Are Colleges and Universities the New Version of the Family Farm?

In the post that I made yesterday to this blog, “Why Is the Future of the University Never a University?,” I included the following observation: “All realms of human endeavor can borrow profitably from other endeavors. The ways in which one industry has responded to an opportunity or an issue can often inspire parallel innovations and solutions in another industry—in even a very different industry. I am very resistant to the idea of calling higher education an industry, simply because doing so reinforces the worst corporate conceptualizations of what higher education actually is or ought to be, but I do accept that, as the most innovative and volatile sector of our economy, the tech industry can be the source of fresh thinking in higher education about both what we might attempt and what we might best avoid.”

I was writing in that post in response to an article that appeared in The Atlantic in August 2014 about tech entrepreneurs “remaking” higher education.

Highlighted in today’s newsletter from the website of The Atlantic is an article by the novelist, essayist, and environmentalist Wendell Berry. Its title is “Farmland Without Farmers,” and these are the opening paragraphs:

“The landscapes of our country are now virtually deserted. In the vast, relatively flat acreage of the Midwest now given over exclusively to the production of corn and soybeans, the number of farmers is lower than it has ever been. I don’t know what the average number of acres per farmer now is, but I do know that you often can drive for hours through those corn-and-bean deserts without seeing a human being beyond the road ditches, or any green plant other than corn and soybeans. Any people you may see at work, if you see any at work anywhere, almost certainly will be inside the temperature-controlled cabs of large tractors, the connection between the human organism and the soil organism perfectly interrupted by the machine. Thus we have transposed our culture, our culturalgoal, of sedentary, indoor work to the fields. Some of the “field work,” unsurprisingly, is now done by airplanes.

“This contact, such as it is, between land and people is now brief and infrequent, occurring mainly at the times of planting and harvest. The speed and scale of this work have increased until it is impossible to give close attention to anything beyond the performance of the equipment. The condition of the crop of course is of concern and is observed, but not the condition of the land. And so the technological focus of industrial agriculture by which species diversity has been reduced to one or two crops is reducing human participation ever nearer to zero. Under the preponderant rule of “labor-saving,” the worker’s attention to the work place has been effectively nullified even when the worker is present. The “farming” of corn-and-bean farmers—and of others as fully industrialized—has been brought down from the complex arts of tending or husbanding the land to the application of purchased inputs according to the instructions conveyed by labels and operators’ manuals.”

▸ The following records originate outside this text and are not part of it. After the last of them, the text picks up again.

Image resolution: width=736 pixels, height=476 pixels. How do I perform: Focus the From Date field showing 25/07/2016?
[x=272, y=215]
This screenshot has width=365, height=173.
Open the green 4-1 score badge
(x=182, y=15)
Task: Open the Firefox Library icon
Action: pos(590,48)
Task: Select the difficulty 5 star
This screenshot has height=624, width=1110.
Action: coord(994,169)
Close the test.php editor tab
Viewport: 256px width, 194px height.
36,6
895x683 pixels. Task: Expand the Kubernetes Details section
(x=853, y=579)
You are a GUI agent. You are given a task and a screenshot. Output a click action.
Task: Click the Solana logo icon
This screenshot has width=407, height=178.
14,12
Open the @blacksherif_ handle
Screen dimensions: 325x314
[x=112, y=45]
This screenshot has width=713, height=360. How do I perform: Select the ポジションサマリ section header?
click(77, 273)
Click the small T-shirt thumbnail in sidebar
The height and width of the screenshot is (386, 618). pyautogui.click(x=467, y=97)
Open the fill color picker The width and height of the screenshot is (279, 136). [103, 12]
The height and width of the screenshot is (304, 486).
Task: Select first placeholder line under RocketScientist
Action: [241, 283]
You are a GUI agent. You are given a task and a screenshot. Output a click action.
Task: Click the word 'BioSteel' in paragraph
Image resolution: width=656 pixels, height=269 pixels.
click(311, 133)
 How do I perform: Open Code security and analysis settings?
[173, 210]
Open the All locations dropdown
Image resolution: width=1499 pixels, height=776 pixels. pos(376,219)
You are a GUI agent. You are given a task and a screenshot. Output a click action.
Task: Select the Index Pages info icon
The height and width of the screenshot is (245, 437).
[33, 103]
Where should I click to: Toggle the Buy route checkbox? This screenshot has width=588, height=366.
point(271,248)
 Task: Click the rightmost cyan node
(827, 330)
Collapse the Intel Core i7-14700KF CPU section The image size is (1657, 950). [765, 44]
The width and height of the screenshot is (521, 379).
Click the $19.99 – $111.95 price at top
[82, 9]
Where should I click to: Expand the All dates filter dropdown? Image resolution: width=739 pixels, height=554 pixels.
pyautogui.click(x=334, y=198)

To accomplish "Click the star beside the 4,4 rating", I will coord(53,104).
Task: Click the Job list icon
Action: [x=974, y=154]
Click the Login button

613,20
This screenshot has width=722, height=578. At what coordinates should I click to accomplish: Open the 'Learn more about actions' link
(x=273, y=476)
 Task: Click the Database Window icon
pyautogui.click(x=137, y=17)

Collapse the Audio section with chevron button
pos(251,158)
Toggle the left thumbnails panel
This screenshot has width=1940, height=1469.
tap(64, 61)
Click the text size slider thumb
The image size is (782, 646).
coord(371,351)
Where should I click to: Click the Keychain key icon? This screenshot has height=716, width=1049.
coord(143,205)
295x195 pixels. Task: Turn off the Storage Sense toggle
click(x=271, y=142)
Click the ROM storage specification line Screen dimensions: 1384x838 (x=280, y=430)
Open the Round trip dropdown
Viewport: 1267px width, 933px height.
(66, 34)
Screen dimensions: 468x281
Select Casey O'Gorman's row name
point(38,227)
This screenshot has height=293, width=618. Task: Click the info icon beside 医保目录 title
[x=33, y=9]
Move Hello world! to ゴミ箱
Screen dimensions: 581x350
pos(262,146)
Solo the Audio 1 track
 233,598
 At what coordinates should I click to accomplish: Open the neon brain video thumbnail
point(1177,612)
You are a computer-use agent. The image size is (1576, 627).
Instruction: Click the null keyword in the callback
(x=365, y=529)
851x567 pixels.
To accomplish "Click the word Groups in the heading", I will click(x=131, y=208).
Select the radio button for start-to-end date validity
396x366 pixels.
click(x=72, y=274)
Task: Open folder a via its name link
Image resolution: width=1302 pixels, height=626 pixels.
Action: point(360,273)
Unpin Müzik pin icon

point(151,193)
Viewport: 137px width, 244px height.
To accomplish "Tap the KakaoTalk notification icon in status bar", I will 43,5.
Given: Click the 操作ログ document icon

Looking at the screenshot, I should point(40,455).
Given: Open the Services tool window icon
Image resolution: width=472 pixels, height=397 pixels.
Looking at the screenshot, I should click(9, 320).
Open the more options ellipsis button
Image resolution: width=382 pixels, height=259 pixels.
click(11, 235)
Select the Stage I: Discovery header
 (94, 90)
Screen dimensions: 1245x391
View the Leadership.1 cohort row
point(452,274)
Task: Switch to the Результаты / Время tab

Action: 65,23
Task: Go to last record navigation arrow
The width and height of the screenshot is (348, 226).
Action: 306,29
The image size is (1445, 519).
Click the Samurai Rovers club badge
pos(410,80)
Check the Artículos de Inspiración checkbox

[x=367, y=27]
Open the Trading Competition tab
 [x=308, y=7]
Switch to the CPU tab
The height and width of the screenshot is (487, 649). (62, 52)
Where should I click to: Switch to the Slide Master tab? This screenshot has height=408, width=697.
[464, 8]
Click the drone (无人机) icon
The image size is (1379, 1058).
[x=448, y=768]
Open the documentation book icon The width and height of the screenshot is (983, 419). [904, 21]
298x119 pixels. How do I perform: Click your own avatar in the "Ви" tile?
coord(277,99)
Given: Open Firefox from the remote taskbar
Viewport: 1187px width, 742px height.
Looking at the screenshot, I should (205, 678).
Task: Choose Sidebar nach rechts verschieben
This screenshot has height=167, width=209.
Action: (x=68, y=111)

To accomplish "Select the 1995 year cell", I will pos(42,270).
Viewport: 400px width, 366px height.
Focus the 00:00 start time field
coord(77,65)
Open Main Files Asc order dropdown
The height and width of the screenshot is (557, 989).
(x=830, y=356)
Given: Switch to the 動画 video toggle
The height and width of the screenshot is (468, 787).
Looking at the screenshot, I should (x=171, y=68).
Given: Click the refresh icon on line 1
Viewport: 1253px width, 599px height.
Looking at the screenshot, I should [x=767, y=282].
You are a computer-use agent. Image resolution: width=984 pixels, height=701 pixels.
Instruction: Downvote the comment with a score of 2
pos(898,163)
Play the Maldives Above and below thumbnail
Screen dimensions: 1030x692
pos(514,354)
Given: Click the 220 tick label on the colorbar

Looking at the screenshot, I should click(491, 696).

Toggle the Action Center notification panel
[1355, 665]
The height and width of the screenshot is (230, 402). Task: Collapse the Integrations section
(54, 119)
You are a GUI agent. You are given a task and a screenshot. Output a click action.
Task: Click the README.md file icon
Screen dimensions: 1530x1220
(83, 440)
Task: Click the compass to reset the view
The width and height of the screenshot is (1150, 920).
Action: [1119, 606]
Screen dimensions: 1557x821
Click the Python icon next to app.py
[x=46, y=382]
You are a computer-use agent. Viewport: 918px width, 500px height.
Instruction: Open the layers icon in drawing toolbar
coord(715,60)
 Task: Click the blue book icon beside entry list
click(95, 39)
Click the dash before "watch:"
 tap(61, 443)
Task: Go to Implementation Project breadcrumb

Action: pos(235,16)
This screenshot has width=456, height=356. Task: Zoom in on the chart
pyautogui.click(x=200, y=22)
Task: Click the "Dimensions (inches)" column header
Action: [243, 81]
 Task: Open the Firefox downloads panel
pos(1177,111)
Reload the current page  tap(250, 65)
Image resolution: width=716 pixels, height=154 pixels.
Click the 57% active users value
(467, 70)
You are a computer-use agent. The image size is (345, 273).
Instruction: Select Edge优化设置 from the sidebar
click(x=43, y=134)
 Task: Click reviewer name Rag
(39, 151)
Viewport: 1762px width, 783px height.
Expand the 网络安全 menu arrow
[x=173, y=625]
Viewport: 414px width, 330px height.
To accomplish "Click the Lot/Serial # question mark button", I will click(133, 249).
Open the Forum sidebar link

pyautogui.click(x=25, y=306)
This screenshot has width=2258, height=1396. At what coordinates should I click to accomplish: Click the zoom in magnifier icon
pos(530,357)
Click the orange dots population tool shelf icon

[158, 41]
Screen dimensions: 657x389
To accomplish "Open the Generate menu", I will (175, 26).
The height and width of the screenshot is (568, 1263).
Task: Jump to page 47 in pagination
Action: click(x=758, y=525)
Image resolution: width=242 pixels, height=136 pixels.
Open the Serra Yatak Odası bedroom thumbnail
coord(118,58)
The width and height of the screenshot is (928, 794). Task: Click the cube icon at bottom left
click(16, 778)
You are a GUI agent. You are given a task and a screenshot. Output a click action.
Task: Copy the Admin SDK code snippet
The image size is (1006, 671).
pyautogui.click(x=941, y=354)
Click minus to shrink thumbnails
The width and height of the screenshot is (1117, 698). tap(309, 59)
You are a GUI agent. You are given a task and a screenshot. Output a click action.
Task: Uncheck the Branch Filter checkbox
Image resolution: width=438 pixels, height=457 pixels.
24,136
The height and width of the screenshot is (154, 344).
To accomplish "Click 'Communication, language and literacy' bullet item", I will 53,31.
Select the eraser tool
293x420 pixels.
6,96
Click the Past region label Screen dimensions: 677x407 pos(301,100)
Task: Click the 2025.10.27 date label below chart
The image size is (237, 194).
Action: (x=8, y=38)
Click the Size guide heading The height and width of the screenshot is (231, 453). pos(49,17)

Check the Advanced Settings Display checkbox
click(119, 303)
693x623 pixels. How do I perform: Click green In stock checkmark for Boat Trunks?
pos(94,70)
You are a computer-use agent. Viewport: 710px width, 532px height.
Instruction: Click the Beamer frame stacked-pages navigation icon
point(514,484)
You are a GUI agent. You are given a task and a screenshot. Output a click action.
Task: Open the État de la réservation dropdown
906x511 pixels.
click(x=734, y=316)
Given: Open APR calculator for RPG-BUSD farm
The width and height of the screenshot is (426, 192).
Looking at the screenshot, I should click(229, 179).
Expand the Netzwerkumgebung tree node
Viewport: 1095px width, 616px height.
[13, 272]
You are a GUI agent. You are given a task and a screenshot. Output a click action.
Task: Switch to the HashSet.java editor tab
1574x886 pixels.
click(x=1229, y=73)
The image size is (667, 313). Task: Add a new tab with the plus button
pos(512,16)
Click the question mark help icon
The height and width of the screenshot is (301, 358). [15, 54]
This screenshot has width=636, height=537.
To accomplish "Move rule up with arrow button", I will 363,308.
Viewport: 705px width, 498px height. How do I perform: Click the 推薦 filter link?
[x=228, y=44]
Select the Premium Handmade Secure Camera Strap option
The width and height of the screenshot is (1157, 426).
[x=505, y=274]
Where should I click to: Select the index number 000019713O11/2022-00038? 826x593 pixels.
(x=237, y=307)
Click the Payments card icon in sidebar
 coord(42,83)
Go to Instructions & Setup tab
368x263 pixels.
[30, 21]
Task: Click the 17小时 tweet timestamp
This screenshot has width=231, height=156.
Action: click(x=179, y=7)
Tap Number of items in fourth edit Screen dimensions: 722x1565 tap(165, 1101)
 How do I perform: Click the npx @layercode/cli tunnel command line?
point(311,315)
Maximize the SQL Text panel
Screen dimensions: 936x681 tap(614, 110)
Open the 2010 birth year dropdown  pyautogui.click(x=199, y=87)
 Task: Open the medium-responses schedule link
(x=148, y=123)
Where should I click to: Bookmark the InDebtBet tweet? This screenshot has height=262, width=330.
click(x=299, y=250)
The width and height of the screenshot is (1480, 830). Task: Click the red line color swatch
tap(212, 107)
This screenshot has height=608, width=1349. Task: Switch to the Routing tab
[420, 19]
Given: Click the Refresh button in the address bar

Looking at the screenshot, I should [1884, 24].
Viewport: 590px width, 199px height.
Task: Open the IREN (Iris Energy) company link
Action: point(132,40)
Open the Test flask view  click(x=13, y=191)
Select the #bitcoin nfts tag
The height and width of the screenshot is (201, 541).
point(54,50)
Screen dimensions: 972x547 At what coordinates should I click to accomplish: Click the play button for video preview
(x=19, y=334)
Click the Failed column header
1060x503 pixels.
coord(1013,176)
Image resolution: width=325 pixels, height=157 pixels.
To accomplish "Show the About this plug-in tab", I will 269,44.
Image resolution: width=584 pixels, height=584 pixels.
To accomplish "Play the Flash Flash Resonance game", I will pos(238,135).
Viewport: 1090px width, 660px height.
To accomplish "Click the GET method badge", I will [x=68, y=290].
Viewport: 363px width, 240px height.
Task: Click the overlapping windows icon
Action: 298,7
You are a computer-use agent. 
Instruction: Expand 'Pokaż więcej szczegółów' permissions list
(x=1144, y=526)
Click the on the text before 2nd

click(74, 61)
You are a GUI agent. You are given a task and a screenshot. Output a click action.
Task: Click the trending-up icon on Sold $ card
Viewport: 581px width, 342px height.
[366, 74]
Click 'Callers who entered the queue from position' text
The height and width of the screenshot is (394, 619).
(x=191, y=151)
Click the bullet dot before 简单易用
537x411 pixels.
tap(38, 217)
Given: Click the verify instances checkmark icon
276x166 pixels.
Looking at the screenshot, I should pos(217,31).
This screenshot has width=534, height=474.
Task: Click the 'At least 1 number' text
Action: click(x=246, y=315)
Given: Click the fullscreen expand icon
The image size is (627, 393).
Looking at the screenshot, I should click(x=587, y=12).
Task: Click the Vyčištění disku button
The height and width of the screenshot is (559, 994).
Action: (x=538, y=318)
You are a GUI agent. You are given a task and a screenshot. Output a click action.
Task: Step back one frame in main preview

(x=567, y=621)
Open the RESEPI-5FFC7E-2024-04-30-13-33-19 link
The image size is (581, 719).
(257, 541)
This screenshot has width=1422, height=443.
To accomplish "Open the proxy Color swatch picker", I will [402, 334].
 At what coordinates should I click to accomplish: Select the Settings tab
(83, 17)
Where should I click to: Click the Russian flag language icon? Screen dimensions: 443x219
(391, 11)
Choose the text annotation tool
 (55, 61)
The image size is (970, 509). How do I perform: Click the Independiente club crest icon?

The entire article can be found at: http://www.theatlantic.com/national/archive/2015/03/farmland-without-farmers/388282/

What Berry is saying in a much more articulate and persuasive way about the consequences of the disconnection between those who farm and the soil, a disconnection caused by industrialized agriculture, is analogous to what I was attempting to say about the notion that you can educate without educators, that you can provide a university education without universities in any meaningful sense—the notion that the deprofessionalization of the faculty will not undermine completely the value of higher education as a sustainable, public good. Like the soil, our colleges and universities are not being degraded in a single cycle—growing season or academic year– or even over ten cycles. But they are very clearly being degraded by corporate “innovation” that has no purpose but maximizing immediate profits, and just as clearly, in both cases, that rate of degradation is not sustainable in any long-term sense.